年末調整を自分でやりたいと考えている人は、本業である勤務先からの給与の他に副業やダブルワーク、あるいはその他から別な所得がある人が多いでしょう。
年末調整は勤務先で行いますから、その上で必要があれば確定申告をしなければならない、あるいは確定申告をした方がいいということになります。
実際にはどのような収入を得ているかで対応方法が変わります。
ダブルワークや副業などの場合、年末調整はどうなる?
ダブルワークの場合の年末調整
働き方も色々変わってきており、ダブルワークや副業がOKな会社も出てきていますが、まだまだ禁止しているケースが多いでしょう。
しかし正社員とは違いパートあるいはアルバイトの場合、仕事を掛け持ちしていることが珍しくありません。
なかには正社員でも勤務先に内緒でバイトしているケースなどがあるかもしれません。
ダブルワーク・副業していて2カ所から給与を受けている人でも、年末調整は1つの勤務先で行います。
年末調整は払い過ぎた所得税を再計算して精算することと解説しました。
複数の勤務先企業で年末調整すると、各種控除などが重複して行われる可能性があるからです。
これではせっかく年末調整しているのに却って混乱を招きます。
そもそも2カ所から給与を受けていると確定申告が必要になります。
勘違いしないでほしいのですが、これは2カ所から「給与」を受けている場合の話です。
ダブルワークの一つが、会社からの給与でなく転売などで事業をしているなら原則として確定申告が必要です(要件はあります)。
ダブルワークで「どのような所得(給与所得、事業所得など)」を「いくら」受けているかですることは個別に違うと考えてください。
ダブルワークで年末調整したら勤務先にばれる?
確定申告する人は、住民税の支払いを普通徴収(納税通知書で自分で支払う方法。
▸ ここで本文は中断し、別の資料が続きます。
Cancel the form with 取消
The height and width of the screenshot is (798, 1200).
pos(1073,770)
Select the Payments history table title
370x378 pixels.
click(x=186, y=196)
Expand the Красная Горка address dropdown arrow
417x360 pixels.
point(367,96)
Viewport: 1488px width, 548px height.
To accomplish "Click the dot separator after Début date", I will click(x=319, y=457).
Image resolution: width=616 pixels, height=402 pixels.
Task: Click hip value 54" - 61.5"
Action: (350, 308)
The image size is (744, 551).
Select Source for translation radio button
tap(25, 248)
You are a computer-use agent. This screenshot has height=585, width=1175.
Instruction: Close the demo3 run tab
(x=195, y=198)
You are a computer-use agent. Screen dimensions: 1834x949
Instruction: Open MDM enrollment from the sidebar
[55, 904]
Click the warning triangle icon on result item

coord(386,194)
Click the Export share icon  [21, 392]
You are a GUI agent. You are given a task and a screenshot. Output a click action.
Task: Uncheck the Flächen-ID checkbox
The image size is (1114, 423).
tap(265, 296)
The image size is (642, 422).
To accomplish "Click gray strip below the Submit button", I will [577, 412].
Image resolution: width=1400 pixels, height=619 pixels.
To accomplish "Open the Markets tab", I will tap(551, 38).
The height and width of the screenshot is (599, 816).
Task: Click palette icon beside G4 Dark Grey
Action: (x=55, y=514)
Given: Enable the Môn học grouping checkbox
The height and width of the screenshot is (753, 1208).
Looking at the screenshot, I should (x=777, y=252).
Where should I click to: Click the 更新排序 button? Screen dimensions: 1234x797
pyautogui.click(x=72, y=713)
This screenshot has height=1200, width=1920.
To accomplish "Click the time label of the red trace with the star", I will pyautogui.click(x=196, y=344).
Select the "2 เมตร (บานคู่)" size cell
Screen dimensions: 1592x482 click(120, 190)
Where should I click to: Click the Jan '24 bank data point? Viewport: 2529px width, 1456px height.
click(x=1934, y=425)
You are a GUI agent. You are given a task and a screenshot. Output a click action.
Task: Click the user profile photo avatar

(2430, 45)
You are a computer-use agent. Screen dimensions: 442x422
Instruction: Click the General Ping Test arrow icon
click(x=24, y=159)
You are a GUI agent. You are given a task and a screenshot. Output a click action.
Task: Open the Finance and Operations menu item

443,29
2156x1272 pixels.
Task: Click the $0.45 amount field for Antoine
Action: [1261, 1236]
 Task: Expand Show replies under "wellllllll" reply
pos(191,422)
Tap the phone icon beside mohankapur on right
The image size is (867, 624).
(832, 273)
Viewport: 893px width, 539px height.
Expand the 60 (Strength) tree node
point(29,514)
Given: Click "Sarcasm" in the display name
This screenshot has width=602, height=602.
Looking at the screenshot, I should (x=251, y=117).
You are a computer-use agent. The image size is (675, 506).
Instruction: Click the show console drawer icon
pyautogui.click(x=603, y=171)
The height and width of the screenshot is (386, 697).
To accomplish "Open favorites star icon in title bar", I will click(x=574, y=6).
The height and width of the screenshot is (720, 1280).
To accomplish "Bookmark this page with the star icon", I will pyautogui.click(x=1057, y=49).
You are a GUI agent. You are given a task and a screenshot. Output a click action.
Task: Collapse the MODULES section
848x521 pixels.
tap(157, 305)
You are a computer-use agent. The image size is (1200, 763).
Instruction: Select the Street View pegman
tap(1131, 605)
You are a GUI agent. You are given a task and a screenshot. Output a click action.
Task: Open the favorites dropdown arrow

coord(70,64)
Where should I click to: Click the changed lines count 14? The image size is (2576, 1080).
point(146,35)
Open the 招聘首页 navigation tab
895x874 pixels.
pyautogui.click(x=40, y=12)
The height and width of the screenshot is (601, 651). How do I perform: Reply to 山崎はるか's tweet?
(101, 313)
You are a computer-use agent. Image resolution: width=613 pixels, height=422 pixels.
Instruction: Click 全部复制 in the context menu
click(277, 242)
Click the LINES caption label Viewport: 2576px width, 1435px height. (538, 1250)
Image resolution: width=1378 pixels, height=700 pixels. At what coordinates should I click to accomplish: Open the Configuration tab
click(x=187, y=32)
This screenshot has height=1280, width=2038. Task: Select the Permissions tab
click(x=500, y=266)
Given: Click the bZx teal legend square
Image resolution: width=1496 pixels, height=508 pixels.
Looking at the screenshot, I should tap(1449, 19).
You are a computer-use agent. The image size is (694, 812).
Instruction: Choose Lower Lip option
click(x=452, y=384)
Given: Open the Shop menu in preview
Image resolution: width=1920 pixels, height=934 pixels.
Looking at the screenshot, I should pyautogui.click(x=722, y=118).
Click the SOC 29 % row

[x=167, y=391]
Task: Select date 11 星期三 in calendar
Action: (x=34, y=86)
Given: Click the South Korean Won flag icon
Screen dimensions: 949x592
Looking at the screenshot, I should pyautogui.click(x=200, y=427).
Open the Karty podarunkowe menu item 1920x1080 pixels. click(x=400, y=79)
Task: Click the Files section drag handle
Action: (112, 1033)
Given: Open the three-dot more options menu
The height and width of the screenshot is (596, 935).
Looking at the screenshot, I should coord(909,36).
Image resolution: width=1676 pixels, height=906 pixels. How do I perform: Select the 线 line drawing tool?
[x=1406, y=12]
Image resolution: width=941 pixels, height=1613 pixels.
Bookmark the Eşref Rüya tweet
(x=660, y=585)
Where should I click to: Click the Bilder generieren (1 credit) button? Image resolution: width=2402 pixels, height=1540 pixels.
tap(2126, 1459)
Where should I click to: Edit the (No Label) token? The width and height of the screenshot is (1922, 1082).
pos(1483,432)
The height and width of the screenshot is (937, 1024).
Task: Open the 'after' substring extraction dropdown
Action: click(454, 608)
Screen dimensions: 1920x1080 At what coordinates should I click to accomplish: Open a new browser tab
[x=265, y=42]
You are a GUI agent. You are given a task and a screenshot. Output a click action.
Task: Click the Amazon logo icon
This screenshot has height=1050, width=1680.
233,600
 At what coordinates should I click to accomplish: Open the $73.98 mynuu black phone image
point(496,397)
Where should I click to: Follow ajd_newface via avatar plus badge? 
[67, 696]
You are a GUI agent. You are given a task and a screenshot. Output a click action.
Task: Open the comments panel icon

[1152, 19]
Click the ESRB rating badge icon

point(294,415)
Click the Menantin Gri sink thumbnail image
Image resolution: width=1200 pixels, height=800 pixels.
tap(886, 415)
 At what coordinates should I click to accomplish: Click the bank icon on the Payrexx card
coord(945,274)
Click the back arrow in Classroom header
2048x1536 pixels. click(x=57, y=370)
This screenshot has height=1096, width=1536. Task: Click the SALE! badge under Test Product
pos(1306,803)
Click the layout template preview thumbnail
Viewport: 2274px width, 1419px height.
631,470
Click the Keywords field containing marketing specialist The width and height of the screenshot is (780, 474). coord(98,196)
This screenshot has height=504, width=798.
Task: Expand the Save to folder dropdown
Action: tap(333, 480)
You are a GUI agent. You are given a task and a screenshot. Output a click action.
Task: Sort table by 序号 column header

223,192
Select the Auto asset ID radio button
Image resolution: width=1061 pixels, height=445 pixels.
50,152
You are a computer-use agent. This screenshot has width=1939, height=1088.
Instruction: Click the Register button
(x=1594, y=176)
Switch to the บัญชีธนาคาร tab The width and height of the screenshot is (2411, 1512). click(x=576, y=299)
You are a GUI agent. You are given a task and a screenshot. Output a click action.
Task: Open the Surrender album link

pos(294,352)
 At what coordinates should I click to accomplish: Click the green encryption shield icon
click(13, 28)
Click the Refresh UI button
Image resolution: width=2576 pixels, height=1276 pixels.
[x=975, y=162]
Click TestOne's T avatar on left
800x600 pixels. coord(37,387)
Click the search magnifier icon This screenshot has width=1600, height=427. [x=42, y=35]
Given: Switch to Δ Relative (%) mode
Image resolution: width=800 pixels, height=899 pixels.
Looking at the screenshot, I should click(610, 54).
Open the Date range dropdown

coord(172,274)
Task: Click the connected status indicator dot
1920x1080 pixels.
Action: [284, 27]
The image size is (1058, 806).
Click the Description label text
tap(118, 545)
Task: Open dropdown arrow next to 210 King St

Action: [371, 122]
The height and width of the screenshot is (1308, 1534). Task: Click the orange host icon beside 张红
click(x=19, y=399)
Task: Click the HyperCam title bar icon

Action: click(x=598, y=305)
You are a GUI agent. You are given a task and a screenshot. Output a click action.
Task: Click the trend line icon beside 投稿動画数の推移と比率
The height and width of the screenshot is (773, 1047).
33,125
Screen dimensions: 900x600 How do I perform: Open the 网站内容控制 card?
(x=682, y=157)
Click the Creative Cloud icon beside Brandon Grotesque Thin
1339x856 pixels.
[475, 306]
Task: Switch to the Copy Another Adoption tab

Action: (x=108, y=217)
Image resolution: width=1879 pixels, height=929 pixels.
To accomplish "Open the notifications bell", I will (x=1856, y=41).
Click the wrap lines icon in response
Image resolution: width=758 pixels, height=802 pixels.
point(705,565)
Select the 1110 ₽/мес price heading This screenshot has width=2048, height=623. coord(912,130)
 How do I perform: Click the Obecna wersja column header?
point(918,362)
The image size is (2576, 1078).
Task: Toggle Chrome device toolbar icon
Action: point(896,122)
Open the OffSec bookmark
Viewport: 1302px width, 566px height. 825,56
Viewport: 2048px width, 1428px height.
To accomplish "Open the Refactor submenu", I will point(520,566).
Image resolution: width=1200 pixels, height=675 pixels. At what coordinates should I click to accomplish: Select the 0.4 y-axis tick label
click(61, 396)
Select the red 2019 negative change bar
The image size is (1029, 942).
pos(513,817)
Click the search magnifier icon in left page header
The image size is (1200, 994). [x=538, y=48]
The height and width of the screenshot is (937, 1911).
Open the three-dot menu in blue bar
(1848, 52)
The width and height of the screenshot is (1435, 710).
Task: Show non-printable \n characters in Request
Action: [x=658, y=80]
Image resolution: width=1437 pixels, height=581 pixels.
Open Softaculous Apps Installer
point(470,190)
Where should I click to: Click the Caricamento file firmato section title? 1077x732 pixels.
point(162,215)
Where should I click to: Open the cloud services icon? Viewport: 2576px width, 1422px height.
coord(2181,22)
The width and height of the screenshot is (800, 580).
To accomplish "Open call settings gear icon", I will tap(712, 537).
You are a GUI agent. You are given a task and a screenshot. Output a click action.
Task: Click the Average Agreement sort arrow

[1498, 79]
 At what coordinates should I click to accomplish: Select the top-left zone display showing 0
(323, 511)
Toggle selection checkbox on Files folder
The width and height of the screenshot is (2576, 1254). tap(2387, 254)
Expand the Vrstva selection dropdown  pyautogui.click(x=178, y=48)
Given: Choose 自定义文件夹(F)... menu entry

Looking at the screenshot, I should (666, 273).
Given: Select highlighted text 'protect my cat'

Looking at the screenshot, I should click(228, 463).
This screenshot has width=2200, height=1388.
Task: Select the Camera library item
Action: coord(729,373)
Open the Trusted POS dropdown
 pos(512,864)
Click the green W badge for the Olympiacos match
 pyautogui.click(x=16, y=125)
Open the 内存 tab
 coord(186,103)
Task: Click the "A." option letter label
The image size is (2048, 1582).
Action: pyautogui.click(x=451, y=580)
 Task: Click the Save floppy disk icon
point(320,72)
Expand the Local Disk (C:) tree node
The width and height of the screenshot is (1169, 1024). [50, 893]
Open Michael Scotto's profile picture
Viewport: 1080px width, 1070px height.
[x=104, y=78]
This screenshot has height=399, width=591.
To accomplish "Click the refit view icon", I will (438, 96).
給与から天引きされるのは特別徴収)にした方がいいでしょう。
詳細は下記の関連記事を見てほしいのですが、できれば所轄の役所の住民税課などに事情を話してどういうことが可能か相談してください。
給与所得者の住民税は特別徴収するのが通常なので、一般論でいうと勤務先と相談してという話になるでしょう。
その地域の行政でこう対応しているという個別のケースもあるので、これは聞いてみないと分かりません。
勤務先の企業に住民税の知識がある人がいるとバレる可能性は高くなるでしょう。
まとめ
会社員の人は通常は年末調整で所得税の納税は済みますが、確定申告についても色々調べてみてください。
自分の納税にかかることですから、知っておくと役に立つことが多いはずです。
ダブルワーク・副業の人はできればこれらをはじめる前に所得税や住民税の取り扱いがどうなるか調べてからはじめるといいでしょう。